[Opening Data listing section]
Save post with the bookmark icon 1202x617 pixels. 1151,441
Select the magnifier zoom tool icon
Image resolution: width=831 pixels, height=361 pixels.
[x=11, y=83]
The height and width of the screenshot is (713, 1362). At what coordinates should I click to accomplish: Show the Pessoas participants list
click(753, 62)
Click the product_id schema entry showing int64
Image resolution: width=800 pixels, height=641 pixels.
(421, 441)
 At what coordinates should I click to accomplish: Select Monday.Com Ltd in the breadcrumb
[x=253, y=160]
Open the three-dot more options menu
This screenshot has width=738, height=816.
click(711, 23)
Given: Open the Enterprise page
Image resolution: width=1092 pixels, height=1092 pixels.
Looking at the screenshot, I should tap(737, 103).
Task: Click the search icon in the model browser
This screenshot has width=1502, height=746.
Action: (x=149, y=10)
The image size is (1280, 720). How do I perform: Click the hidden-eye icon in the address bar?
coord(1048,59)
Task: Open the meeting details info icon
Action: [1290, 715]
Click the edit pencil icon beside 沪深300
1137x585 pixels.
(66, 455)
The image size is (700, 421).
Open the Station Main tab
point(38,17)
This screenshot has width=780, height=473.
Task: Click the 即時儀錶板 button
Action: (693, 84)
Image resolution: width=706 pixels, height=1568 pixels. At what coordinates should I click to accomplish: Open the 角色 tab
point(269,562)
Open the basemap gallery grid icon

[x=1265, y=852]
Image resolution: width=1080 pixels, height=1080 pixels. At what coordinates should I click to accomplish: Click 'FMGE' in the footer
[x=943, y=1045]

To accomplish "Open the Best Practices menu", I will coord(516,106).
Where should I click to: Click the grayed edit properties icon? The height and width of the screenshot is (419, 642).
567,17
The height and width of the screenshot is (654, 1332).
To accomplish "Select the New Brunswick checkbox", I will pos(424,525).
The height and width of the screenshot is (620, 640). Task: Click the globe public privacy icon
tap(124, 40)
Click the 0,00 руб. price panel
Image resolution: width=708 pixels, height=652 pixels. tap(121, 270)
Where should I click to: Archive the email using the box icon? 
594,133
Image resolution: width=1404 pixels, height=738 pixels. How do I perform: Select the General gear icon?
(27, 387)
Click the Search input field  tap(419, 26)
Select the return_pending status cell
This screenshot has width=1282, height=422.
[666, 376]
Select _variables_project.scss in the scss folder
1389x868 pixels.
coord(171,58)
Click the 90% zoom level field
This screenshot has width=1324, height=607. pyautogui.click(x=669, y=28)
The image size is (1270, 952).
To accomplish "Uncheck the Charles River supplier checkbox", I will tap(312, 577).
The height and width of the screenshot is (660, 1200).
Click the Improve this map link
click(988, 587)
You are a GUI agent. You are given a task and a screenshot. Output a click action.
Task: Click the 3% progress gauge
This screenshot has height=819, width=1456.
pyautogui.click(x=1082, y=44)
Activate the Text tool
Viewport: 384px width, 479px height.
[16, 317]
[Closing Data listing section]
Working through the data above, find every line holding "tool" and copy it.

Solution for this exercise
Select the magnifier zoom tool icon
Activate the Text tool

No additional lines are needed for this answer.